3. 确认扇贝血细胞的hEPO分泌能力与糖基化模式
为了评估扇贝血细胞生产更复杂蛋白质的能力,研究人员表达了带有HiBiT标签的hEPO。HiBiT检测显示,扇贝血细胞能够将约四分之三表达的hEPO::HiBiT蛋白分泌到培养基中,其分泌效率与人类HEK293细胞系相当。然而,Western blot分析结合PNGase F处理表明,从血细胞分泌的hEPO::HiBiT蛋白未检测到N-连接糖基化,这与在HEK293细胞中表达的、经历糖基化修饰的hEPO不同。
结论与讨论
这项研究首次成功优化了虾夷扇贝原代血细胞培养的转染条件,并在此基础上,首次在分子(mRNA)和蛋白质水平上证实了人类基因(hGH和hEPO)能在软体动物细胞中成功表达。其中,表达的hGH被证实形成了正确的分子内二硫键,而hEPO则展示了高效的分泌能力。这标志着扇贝血细胞作为一种源自可食用海洋无脊椎动物的新型生物反应器平台概念的验证。

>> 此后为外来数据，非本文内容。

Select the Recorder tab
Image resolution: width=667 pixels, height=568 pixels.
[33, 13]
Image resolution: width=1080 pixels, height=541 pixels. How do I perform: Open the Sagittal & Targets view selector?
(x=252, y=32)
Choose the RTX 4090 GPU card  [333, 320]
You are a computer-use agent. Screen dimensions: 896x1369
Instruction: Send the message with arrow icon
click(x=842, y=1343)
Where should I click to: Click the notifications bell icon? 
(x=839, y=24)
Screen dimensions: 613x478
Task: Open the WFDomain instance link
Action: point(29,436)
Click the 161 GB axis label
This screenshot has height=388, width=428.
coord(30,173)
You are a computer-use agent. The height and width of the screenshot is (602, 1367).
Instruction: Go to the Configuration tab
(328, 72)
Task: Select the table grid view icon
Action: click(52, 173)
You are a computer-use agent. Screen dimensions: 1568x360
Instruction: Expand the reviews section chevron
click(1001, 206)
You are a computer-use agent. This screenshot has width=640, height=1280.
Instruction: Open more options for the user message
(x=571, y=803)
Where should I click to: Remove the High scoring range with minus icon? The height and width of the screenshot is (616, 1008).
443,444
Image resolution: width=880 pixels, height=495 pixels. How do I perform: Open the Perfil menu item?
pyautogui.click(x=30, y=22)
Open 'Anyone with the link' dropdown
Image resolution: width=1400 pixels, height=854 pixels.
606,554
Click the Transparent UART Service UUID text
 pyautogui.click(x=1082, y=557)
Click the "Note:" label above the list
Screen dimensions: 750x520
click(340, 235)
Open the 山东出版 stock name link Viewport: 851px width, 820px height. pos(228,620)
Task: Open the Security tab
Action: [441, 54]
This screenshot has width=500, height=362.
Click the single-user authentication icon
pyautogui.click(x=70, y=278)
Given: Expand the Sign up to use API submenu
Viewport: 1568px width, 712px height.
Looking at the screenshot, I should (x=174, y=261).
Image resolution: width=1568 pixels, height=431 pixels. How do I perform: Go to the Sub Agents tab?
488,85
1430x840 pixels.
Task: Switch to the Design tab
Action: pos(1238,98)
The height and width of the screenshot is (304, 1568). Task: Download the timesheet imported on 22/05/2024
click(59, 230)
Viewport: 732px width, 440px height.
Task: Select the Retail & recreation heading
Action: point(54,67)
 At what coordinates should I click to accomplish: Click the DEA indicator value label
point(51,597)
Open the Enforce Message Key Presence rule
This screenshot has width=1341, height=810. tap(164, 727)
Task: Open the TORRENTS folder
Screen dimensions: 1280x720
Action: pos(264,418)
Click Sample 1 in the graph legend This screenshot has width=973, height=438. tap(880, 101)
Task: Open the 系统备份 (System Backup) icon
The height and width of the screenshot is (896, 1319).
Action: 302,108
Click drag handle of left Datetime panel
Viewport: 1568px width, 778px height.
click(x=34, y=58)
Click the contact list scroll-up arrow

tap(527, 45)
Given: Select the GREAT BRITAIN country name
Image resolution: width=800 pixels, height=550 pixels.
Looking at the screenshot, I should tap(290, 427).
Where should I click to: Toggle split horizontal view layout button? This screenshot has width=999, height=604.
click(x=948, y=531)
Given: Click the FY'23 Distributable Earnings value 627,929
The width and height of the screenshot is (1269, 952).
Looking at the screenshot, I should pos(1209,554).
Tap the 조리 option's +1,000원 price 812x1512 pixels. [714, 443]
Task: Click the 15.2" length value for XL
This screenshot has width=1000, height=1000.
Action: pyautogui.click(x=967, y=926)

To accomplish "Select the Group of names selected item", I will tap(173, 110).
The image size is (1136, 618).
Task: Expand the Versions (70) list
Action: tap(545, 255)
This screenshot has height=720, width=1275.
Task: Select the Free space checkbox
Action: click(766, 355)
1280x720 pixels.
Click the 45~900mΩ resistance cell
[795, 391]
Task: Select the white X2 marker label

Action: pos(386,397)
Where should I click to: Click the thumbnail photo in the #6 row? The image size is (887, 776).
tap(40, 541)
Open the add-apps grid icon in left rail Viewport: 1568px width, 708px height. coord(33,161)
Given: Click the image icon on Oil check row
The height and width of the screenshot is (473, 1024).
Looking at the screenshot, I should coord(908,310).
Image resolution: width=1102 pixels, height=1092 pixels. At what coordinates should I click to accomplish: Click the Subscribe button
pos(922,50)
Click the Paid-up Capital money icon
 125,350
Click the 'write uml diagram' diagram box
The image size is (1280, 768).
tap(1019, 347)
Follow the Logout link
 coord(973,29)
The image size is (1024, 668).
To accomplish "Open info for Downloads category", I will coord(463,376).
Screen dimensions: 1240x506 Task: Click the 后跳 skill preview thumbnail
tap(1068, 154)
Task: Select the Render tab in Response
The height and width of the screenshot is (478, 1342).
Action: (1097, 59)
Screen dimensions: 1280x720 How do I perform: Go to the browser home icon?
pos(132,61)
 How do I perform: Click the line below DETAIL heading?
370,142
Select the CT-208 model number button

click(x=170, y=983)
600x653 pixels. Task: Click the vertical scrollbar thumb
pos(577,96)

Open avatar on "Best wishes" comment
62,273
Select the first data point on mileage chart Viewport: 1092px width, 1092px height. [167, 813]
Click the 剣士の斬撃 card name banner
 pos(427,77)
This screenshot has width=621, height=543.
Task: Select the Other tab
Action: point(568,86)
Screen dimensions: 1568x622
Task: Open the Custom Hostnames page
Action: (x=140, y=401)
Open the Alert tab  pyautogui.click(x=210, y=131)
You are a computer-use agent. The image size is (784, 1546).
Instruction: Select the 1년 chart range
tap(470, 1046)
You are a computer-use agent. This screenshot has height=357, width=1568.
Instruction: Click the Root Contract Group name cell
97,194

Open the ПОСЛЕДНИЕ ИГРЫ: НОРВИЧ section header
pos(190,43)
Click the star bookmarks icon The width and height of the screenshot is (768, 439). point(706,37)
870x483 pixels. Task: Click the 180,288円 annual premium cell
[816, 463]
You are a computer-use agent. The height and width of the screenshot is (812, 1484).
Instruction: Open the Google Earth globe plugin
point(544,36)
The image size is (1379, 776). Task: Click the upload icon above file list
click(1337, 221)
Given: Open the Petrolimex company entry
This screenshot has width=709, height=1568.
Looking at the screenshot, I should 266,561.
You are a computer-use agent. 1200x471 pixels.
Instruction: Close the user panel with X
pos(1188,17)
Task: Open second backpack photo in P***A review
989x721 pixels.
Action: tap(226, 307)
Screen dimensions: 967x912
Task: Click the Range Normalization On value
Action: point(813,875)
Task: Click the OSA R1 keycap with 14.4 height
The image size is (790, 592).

该平台具备多项潜在优势:血细胞易于获取、培养温度低可能降低污染风险、以及利用强大的OsHV-1启动子实现高效表达。然而,研究也指出了当前的局限性:首先,表达的蛋白质产量仍低于其他已建立的平台(如鱼类、昆虫细胞等),这可能与原代细胞个体间转染效率差异大有关;其次,表达的hEPO缺乏N-连接糖基化,提示扇贝细胞的糖基化机制可能与哺乳动物不同,这可能影响某些需要特定糖基化模式才能发挥功能的治疗性蛋白质的活性。因此,未来需要对表达的蛋白质进行生物活性验证,并深入探究软体动物细胞的蛋白质修饰能力。
尽管如此,这项研究为生物制药生产开辟了一条全新的路径。随着扇贝细胞系建立技术的发展(如近期在栉孔扇贝中建立的细胞系)以及对扇贝造血干细胞认识的深入,未来有望解决原代细胞的变异性问题,从而推动这一海洋细胞平台走向实际应用,为可持续和安全的生物制药生产提供新的选择。